IL RETROSCENA
ROMA L'istituto della decadenza per gravi contrasti di un cda,

Lunedì 20 Maggio 2019
IL RETROSCENA
ROMA L'istituto della decadenza per gravi contrasti di un cda, previsto dal codice, non dovrebbe valere per l'attuale maggioranza e per il suo cdm. Ma il premier-avvocato Giuseppe Conte vorrebbe tentare di convocare per stasera - magari in notturna - un Consiglio dei ministri proprio per evitare equivoci. I segnali non sono però buoni anche se per il primo pomeriggio di oggi è previsto un nuovo pre-consiglio.
LA SOTTRAZIONE
Evaporato il contratto di governo - e con un cdm che potrebbe alla fine riunirsi solo per varare due nomine e impugnare un paio di legge regionali - restano due leader, Di Maio e Salvini, impegnati ormai da settimane in una lunghissima campagna elettorale che ha ingessato l'esecutivo. Fermo palazzo Chigi e ferme le Camere che hanno messo in stand by anche il decreto crescita e lo sblocca cantieri. Poichè è ormai tutto campagna elettorale, lo sono anche altri due possibili decreti che sono motivo dell'ultima zuffa tra i due vicepremier. Anche ieri Salvini ha infatti insistito sul varo del decreto sicurezza-bis sostenendo che avrebbe ancor più scoraggiato la Sea Watch a raccogliere migranti nelle acque libiche. Il testo messo a punto dal Viminale, oltre a sollevare dubbi di costituzionalità, non convince Conte e non piace proprio al M5S che ne contesta l'intera struttura e soprattutto la sottrazione al ministero di Toninelli di alcune competenze. Per ritorsione analogo destino segna il presunto decreto famiglia, composto da un solo articolo, attraverso il quale Di Maio vorrebbe devolvere i risparmi del reddito di cittadinanza a sgravi per nidi e pannolini.

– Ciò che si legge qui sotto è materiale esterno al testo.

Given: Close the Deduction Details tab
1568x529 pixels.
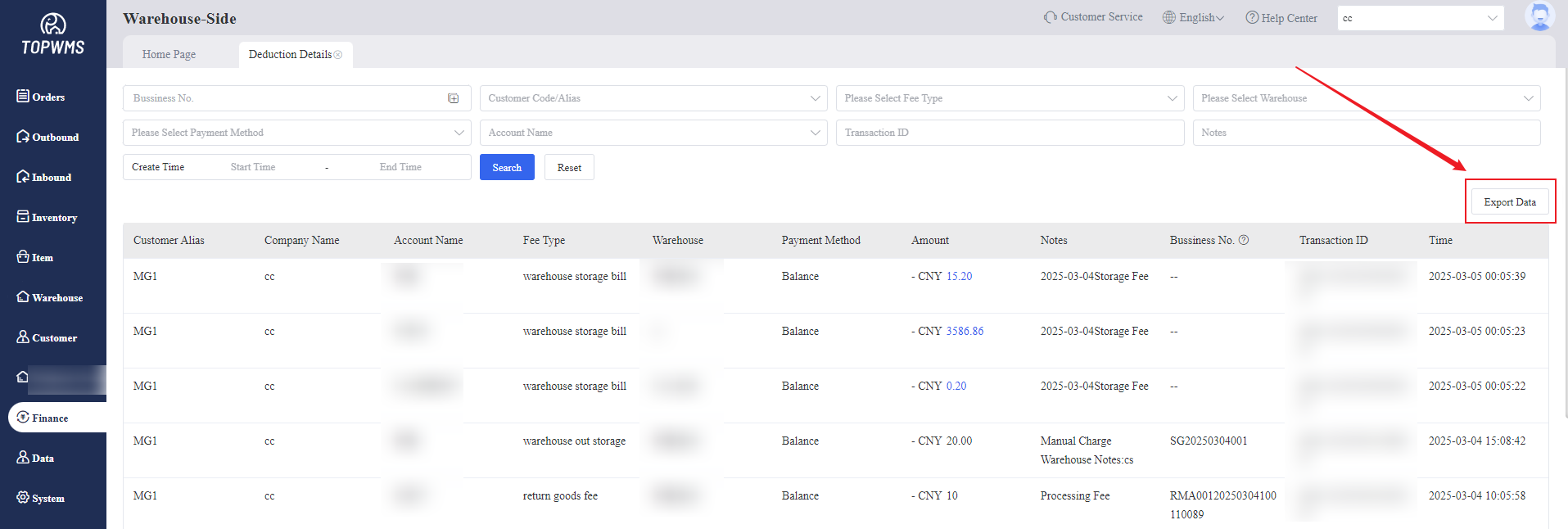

Due bandierine che i due vicepremier vorrebbero quantomeno poter sventolare al consiglio dei ministri serale anche a costo di non vedere licenziati i due provvedimenti. Conte, pur di evitare la fine dell'esecutivo per gravi contrasti, sarebbe anche disposto a concedere ai suoi due vice il palcoscenico di palazzo Chigi, ma a patto che i due non arrivino alle mani ad uso delle contrapposte tifoserie. I segnali di una sorta di tregua - magari solo di un paio d'ore - ieri sera ancora non c'erano anche se il presidente del Consiglio ha risolto la questione della cinquantina di migranti, ancorati sulla Sea Watch a largo di Lampedusa, lavorando di sponda con tutte e due i vicepremier.
Di Maio già il giorno prima si era rimesso al premier subordinando la discesa a terra dei migranti alla conoscenza di coloro che li avrebbero accolti. La disponibilità delle chiese evangeliche, avanzata dal pastore Luca Negro, ha convinto Di Maio e fatto chiudere un occhio a Salvini che però pubblicamente ha continuato ad attaccare la magistratura che ha disposto il sequestro della nave, ha fatto scendere i migranti e che è la stessa che di recente ha aperto più di una inchiesta su amministratori leghisti. Di fatto tutti e tre, Conte, Di Maio e Salvini, hanno contribuito alla soluzione, ma tutti hanno evitato di metterci la faccia, lasciando ai pm il compito di risolvere la faccenda.
IL CERINO
Ieri Salvini ha anche dovuto prendere atto che nella svolta moderata, responsabile e quasi-europeista dell'alleato, avviata dopo la sconfitta in Abruzzo, non è contemplato il tema giustizia sul quale il M5S non intende fare sconti. Di Maio si è infatti detto pronto a chiedere le dimissioni del viceministro Rixi se condannato a seguito dell'inchiesta sull'uso di alcuni fondi regionali. Il leader grillino se la prende anche con «questa strana urgenza sull'Autonomia» del Carroccio che gli sembra «un modo per nascondere una serie di scandali di corruzione che hanno coinvolto anche la Lega».
Di fatto volano gli stracci su ogni argomento anche se tutti e due i vicepremier sostengono che dopo il 26 maggio «il governo va avanti». Una certezza che, passando i giorni, rischia di trasformarsi in un pericoloso gioco del cerino che potrebbe però scottare tutti e due qualora dalle urne non uscissero percentuali in grado di soddisfare l'attesa leghista per un grande balzo - oltre il trenta per cento - e la speranza grillina di non finire sotto il Pd.
Unico tema sul quale ieri i due vicepremier si sono ritrovati è stata le replica da dare alla lettera di esperti del Consiglio dei Diritti Umani delle Nazioni Unite anche se i toni restano diversi e la soluzione affidata al ministro degli Esteri Enzo Moavero Milanesi.